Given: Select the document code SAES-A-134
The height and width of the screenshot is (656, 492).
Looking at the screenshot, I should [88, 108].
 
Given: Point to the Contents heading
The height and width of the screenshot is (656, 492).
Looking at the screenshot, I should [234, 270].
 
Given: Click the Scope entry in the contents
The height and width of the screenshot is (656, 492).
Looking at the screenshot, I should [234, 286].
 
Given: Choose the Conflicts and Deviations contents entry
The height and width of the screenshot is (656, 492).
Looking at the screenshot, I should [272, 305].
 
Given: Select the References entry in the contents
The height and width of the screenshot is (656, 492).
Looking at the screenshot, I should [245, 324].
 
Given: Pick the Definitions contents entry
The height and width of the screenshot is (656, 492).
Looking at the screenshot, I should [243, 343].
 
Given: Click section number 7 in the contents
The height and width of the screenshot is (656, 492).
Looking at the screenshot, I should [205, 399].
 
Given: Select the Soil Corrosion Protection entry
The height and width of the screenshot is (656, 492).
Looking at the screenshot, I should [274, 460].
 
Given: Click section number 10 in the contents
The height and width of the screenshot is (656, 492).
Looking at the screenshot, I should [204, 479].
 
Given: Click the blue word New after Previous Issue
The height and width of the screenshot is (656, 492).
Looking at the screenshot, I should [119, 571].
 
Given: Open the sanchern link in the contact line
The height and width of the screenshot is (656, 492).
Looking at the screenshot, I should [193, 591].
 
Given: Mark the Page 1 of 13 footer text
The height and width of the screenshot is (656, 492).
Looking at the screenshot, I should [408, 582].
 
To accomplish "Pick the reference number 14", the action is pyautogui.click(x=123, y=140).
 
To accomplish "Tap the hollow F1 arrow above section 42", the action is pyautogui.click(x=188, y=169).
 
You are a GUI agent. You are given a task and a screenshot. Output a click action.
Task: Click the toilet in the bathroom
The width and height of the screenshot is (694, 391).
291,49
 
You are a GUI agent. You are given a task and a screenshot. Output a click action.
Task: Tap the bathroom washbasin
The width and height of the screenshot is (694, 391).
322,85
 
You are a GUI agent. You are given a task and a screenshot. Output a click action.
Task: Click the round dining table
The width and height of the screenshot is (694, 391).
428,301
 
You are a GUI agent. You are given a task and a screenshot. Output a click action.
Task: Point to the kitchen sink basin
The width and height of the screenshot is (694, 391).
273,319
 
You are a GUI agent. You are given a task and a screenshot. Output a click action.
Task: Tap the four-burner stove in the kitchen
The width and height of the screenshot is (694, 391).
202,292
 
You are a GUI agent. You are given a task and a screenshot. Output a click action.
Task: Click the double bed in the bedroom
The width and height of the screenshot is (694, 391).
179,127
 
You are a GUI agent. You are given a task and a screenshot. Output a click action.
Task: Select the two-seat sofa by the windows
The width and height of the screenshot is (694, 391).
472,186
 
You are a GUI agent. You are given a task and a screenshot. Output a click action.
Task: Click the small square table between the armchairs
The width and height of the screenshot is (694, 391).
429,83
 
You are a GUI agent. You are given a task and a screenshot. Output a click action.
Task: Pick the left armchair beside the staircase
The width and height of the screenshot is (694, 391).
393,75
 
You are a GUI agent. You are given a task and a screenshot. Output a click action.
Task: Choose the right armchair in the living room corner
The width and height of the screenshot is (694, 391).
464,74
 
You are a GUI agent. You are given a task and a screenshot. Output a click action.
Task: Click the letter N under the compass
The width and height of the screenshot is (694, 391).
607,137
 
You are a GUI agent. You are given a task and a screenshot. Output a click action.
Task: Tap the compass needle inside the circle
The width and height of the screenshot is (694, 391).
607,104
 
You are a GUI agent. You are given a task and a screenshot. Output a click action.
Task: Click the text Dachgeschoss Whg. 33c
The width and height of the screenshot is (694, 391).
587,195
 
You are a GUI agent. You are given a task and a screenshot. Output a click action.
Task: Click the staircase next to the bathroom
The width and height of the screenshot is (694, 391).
---+---
- _作業内容_:
項目の先頭から「Looking at the screenshot, I should [243, 343].」を含む行まで（その行も含む）を、指示文ごと改めて書き出し、回答にある座標の各数値に77を加算してください。それ以降の行は含めないでください。

- _応答内容_:
Given: Select the document code SAES-A-134
The height and width of the screenshot is (656, 492).
Looking at the screenshot, I should [165, 185].
 
Given: Point to the Contents heading
The height and width of the screenshot is (656, 492).
Looking at the screenshot, I should [311, 347].
 
Given: Click the Scope entry in the contents
The height and width of the screenshot is (656, 492).
Looking at the screenshot, I should [311, 363].
 
Given: Choose the Conflicts and Deviations contents entry
The height and width of the screenshot is (656, 492).
Looking at the screenshot, I should [349, 382].
 
Given: Select the References entry in the contents
The height and width of the screenshot is (656, 492).
Looking at the screenshot, I should [322, 401].
 
Given: Pick the Definitions contents entry
The height and width of the screenshot is (656, 492).
Looking at the screenshot, I should [320, 420].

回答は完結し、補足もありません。